I’m not going to get all emotional in text, I was incapable of shedding a tear today. So, as everyone was bawling, even the known sociopath, I was taking pictures of their teary moments. We showed the entire school a video montage of out time, gave small speeches and left the teachers with one last surprise. Ellen’s Dance Dares!

If this new phenomena has not yet trended near you (Antarctica?), the rules of the game are simple: sneak up behind people, dance, don’t get caught and catch it on camera. Being the daredevil I am, I got behind two teachers and busted a few moves, and being the darling angel I am, they did not see it coming. The result was a hilarious collection of unsuspecting teachers going about their normal, daily routines and a band of sneaky, hoodied-up leavers waving, bopping, shaking and anything else that would classify as dancing. Unfortunately, we failed to get the headteacher. She was never around when the camera was out, or perhaps she was watching us on CCTV and knew to stay away.

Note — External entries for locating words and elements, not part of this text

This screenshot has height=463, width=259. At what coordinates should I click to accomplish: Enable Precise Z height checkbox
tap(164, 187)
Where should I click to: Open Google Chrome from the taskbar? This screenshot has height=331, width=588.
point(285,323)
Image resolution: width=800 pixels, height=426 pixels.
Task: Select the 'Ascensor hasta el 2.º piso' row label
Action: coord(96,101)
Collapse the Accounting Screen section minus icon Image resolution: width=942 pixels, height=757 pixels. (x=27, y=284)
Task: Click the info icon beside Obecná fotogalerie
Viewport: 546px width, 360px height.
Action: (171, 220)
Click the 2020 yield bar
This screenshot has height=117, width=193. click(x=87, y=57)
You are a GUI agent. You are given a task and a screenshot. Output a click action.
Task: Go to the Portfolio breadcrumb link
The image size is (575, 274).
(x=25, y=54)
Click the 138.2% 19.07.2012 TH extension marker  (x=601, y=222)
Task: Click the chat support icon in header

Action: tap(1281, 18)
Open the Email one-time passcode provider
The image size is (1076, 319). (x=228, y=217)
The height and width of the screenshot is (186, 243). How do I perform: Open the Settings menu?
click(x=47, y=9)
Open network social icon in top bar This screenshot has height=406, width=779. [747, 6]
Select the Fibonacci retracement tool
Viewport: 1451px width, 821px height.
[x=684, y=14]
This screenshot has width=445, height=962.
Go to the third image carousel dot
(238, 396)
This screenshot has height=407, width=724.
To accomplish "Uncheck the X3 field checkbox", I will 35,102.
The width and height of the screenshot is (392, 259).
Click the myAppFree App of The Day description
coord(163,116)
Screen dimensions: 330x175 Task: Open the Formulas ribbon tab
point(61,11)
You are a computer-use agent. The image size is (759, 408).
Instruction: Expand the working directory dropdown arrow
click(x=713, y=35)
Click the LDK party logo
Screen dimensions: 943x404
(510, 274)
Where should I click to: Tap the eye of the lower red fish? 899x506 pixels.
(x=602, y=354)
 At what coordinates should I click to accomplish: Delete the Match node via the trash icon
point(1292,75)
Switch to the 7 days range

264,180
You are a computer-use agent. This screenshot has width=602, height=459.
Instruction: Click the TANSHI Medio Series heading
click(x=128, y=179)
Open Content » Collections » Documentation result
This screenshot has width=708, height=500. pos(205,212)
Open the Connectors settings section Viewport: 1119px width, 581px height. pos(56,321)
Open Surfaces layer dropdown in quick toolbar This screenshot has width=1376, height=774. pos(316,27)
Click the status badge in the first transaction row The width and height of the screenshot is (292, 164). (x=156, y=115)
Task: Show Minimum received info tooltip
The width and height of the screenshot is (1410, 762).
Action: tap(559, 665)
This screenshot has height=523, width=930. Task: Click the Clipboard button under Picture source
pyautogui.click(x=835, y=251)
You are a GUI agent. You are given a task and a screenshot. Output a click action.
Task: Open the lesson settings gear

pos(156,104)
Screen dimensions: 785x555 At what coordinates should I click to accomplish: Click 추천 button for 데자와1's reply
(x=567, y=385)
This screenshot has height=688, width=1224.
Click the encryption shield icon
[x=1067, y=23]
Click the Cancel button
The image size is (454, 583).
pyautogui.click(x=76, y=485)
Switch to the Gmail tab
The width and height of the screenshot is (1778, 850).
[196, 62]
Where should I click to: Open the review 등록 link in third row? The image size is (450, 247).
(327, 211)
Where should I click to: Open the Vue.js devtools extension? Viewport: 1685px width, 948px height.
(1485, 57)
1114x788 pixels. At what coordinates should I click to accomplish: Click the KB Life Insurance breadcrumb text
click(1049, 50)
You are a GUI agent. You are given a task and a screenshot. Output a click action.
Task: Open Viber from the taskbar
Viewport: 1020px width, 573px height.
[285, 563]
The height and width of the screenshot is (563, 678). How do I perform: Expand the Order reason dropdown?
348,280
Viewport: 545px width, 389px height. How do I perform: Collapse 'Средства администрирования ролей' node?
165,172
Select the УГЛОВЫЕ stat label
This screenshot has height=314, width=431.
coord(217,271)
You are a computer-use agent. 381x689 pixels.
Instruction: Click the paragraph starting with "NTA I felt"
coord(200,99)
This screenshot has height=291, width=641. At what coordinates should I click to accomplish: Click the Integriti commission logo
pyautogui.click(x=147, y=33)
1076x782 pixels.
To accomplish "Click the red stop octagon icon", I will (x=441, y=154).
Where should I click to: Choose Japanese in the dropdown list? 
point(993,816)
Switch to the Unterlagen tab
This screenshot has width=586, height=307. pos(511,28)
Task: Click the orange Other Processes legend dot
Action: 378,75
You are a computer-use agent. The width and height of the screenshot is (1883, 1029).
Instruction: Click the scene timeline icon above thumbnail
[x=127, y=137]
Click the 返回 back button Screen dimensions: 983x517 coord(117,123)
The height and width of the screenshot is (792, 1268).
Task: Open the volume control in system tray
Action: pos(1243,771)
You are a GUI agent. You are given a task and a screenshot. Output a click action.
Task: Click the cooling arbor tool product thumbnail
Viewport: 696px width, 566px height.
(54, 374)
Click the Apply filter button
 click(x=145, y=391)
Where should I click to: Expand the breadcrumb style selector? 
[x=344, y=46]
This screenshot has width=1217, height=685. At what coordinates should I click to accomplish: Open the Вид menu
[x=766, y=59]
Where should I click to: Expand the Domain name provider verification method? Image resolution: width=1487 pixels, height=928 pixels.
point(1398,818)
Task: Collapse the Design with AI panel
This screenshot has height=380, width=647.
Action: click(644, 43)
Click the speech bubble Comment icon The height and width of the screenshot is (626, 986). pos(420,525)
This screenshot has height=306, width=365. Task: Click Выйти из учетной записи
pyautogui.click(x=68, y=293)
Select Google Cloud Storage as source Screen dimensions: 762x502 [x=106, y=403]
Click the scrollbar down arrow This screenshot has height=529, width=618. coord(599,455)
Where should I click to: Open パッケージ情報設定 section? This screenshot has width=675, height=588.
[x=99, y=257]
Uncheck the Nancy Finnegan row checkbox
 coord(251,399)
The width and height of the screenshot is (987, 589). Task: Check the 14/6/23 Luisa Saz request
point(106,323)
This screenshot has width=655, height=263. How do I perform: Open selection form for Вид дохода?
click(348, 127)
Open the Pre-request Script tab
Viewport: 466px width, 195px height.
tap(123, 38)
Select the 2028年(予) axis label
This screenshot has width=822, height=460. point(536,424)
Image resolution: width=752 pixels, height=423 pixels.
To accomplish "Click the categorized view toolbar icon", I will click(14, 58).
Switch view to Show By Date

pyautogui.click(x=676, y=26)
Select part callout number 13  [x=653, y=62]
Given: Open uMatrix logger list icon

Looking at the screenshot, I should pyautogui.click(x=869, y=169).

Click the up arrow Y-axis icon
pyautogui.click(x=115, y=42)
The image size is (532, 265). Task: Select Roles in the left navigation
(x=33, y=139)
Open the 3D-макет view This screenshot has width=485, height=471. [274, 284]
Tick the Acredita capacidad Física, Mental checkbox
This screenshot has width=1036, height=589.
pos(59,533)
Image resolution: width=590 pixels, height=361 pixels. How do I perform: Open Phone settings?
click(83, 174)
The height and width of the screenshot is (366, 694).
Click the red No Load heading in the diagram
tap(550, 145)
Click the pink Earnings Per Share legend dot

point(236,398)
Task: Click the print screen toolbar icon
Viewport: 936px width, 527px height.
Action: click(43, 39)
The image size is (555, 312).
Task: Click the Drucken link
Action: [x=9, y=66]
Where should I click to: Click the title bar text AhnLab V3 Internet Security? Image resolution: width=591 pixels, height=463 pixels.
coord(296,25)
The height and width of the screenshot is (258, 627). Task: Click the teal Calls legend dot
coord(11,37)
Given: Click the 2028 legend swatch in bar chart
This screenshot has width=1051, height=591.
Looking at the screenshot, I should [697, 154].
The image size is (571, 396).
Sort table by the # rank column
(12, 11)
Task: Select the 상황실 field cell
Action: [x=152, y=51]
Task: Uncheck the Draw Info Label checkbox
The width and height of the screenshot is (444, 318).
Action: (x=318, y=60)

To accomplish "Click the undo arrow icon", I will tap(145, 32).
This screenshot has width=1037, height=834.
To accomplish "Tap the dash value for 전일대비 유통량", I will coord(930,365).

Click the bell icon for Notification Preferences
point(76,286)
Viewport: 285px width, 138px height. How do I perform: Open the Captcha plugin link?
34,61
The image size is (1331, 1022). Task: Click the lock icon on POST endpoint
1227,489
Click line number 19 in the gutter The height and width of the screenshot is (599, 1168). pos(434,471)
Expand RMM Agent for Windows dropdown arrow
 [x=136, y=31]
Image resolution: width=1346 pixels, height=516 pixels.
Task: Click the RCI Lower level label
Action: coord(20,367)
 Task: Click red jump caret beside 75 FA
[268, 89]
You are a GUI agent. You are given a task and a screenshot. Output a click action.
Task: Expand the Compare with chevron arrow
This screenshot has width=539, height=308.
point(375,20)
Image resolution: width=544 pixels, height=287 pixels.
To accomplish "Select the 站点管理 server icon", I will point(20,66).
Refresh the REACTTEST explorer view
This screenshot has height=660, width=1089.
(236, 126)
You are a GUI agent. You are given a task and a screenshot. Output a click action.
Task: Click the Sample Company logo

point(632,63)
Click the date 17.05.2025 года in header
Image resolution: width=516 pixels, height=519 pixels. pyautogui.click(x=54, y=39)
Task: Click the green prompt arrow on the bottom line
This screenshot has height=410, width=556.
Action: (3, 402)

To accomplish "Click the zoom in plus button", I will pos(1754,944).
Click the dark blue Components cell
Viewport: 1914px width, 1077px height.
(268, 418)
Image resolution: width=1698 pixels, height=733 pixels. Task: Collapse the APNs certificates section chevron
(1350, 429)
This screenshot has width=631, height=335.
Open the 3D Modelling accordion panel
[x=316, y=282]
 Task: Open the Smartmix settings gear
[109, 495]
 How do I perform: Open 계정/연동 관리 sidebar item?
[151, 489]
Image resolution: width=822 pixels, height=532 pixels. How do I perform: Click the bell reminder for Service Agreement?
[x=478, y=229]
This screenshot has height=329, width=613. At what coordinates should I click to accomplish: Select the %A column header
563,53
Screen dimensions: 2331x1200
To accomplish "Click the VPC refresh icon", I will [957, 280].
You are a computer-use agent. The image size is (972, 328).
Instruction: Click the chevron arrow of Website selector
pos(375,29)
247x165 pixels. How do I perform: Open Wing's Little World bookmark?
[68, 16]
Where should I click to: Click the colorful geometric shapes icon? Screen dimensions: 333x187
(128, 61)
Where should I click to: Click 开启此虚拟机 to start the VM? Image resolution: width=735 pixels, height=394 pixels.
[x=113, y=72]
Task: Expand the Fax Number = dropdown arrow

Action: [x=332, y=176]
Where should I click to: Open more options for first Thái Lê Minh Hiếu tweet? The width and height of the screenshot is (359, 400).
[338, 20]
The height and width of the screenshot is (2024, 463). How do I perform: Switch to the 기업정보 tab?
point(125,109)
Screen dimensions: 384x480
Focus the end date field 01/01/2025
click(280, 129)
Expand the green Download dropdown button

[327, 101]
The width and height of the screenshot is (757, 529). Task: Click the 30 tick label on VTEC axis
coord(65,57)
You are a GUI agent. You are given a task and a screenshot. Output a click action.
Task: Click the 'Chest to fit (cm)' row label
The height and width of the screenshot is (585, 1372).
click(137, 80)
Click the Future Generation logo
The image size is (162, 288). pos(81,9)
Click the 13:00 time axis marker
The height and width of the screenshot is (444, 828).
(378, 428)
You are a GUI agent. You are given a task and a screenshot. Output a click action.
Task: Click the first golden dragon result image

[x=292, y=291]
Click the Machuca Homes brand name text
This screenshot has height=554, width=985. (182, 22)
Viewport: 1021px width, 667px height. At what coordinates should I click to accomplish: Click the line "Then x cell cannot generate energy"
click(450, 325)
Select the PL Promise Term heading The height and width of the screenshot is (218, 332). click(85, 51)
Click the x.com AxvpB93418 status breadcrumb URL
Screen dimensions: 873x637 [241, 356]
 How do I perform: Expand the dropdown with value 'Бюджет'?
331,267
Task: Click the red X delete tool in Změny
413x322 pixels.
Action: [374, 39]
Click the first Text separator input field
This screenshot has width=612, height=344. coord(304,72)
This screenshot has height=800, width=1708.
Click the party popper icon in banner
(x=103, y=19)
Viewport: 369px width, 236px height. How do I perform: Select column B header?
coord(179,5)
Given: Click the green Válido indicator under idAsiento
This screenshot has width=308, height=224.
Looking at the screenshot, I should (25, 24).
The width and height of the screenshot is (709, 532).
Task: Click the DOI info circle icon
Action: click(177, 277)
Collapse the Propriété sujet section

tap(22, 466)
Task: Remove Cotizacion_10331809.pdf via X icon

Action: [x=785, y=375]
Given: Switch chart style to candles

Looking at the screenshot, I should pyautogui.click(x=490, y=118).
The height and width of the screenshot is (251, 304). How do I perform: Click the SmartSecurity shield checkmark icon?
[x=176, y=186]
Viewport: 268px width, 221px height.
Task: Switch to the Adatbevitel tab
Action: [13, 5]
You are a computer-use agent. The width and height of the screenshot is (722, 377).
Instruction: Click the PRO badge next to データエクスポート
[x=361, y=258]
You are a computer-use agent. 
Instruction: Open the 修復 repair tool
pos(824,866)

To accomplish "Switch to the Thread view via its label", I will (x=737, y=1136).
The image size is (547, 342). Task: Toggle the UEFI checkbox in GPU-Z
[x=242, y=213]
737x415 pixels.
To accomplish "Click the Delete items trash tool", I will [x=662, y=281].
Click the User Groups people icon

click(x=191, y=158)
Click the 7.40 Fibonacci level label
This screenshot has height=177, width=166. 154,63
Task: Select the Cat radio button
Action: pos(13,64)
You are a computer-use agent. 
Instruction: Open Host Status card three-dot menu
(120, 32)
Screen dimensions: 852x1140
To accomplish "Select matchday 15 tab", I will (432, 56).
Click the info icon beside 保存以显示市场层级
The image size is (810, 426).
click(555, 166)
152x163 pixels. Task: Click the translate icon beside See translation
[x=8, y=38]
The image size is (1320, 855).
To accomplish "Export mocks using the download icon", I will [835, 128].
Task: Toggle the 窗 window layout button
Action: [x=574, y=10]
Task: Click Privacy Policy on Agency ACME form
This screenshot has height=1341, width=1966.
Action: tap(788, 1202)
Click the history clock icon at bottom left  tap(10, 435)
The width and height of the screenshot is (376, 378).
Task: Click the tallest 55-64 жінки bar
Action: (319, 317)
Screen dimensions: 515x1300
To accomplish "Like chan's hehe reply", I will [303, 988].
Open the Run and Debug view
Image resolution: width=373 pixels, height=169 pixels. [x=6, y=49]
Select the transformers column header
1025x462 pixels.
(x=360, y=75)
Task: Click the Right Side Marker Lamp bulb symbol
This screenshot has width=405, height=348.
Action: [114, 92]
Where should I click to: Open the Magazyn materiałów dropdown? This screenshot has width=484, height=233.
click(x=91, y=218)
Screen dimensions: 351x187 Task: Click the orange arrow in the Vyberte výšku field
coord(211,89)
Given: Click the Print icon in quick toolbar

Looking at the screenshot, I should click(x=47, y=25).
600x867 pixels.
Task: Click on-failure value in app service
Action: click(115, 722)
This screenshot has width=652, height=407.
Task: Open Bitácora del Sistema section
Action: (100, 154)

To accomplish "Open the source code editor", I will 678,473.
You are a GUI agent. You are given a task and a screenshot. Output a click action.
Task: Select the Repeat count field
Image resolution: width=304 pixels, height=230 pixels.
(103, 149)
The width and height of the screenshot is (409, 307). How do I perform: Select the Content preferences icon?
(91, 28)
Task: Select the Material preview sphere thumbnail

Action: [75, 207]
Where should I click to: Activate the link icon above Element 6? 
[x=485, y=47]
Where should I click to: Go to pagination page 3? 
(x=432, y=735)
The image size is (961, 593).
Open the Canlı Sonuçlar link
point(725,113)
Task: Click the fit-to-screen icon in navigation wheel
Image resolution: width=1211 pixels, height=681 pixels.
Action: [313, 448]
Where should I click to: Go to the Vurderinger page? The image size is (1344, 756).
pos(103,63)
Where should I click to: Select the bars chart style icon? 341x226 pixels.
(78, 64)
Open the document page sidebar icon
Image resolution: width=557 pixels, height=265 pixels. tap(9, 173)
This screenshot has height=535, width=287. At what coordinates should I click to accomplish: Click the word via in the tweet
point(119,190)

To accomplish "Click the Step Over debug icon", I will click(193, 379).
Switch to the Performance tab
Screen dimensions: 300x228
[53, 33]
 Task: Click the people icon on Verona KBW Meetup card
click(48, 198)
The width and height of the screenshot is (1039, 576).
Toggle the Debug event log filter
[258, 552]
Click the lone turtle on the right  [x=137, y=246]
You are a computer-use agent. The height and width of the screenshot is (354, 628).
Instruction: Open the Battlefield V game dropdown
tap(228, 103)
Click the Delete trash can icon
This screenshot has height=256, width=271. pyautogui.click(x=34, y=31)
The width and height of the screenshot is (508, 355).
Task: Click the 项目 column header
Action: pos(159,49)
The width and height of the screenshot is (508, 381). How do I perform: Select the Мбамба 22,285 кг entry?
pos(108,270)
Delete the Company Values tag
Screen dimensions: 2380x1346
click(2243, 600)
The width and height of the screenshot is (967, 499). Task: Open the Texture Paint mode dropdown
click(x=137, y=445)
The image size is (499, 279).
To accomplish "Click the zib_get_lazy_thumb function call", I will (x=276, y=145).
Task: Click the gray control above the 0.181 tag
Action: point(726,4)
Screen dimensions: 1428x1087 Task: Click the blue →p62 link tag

It hasn’t really hit me yet that I am leaving. I still remember being in my first year and watching the year’s leavers say their goodbyes, thinking that they were so lucky to go and that I still had ages left before being set free. I did that every single year for four years and now it is my turn, but, I just feel like holding onto the chains, even as they loosen to let me go. I really am going to miss my school.

If I’m not going to cry, the least I can do is write to express what sadness I must be feeling. I know I am sad, I just don’t feel sad. I say I’m sad. I just don’t feel sad. It must be because I know I’m not really leaving. I shall, not by choice, be popping round for exams from time to time and then, any feelings of sorrow will be overshadowed by nervousness and panic. Even then, I’ll still pass by every once in a while. I hope.

*Exams coming up. I might have to use my computer for more productive activities. Pray I do well. The future of many mentally unstable people depend on it.